DESESPERANZA

Dv2Se14Un evangelista se quejaba amargamente de la falta de resultados de su labor, en la que se esforzaba y trataba de poner lo mejor de sí.

Hay motivos para quejarse sirviendo al Señor?

Esta es la gran pregunta que muchos de nosotros nos habremos formulado en algún momento del proceso de crecimiento en el Evangelio, que sabemos que prácticamente nunca se acabará.

Nos quejamos fundamentalmente, porque somos hombres y los hombres deseamos ver los frutos de nuestro trabajo, queremos ver los resultados de lo que hacemos.

Podríamos decir que ese afán por ver los resultados, nos hace perder de vista muchas de las enseñanzas de la Palabra de Dios.

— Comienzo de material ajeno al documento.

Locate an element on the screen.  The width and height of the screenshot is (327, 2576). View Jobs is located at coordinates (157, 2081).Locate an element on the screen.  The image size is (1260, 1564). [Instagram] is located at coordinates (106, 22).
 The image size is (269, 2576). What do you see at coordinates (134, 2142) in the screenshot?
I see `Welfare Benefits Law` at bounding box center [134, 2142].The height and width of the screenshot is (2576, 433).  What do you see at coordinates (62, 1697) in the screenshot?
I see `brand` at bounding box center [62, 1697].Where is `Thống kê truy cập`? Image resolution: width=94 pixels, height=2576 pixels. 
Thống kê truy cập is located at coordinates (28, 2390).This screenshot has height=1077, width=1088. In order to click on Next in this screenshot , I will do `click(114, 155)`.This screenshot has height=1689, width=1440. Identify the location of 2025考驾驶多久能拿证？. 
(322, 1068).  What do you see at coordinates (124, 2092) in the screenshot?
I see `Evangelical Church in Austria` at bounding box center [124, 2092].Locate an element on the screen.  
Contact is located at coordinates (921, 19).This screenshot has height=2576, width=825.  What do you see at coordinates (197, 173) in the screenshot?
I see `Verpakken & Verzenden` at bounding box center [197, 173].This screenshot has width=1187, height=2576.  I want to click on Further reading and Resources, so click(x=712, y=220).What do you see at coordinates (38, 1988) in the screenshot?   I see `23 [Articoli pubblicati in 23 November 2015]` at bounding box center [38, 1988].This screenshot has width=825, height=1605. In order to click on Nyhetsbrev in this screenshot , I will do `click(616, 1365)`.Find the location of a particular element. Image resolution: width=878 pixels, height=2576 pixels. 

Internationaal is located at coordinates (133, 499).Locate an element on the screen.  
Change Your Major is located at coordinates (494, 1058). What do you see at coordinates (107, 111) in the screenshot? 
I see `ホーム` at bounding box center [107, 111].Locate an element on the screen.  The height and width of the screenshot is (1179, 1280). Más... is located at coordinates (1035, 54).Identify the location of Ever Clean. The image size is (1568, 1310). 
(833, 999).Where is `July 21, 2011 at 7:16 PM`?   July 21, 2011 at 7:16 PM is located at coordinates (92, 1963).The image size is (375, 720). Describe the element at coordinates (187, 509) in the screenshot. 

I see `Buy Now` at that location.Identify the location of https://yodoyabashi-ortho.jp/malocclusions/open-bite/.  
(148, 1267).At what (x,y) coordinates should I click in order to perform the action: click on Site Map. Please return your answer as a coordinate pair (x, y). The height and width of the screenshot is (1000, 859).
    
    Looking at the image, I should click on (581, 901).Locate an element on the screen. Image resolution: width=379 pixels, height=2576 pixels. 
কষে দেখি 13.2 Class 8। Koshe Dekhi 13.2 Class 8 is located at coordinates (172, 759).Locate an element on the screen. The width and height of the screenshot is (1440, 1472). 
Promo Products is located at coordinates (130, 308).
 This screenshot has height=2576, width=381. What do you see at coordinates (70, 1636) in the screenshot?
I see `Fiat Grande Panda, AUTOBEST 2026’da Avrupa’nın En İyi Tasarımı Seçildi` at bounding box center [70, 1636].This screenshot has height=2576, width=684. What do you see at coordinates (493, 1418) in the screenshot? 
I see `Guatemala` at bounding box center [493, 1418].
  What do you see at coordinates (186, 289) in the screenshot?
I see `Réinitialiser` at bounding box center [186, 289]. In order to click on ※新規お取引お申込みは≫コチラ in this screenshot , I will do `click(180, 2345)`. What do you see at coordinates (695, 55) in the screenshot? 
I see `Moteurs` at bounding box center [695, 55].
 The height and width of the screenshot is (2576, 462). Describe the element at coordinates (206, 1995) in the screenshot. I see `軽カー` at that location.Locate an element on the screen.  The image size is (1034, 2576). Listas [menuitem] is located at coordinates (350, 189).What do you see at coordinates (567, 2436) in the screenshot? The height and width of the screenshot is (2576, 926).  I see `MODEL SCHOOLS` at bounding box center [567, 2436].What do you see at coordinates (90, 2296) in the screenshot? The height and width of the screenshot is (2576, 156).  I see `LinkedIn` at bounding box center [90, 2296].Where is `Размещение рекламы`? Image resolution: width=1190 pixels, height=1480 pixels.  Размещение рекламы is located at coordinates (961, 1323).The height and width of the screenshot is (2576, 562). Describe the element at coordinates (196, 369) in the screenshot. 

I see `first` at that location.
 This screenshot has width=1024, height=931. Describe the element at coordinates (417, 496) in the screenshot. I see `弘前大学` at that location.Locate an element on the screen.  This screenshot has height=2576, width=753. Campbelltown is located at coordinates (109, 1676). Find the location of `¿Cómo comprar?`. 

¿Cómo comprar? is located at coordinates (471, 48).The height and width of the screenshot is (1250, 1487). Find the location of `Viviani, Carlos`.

Jesús enseñaba a quienes lo seguían de la necesidad de perseverar, pero nunca enseñó que deberíamos esperar ver los frutos de nuestro trabajo.

Por eso el Hijo del Hombre, explicó que unos siembran y otros siegan. Y si sembramos, por qué esperamos segar? Es evidente que el verdadero trasfondo de nuestras quejas, no es otro que el de la vana-gloria.

Ansiamos la notoriedad y cuánto mayores resultados podamos exhibir, mejor para nuestro orgullo, para nuestro ego insaciable.

Seguramente porque el Eterno conoce nuestro corazón, muchas veces impide que veamos los frutos de nuestra siembra.

Somos nosotros mismos los que provocamos con nuestro anhelo desmesurado, que finalmente no tengamos oportunidad de ver como las semillas que plantamos han caído en la buena tierra.

Seamos sabios. No caigamos en la desesperanza, porque es una demostración de nuestra propia ansiedad. Dejemos que cada cosa ocurra a su tiempo perfecto.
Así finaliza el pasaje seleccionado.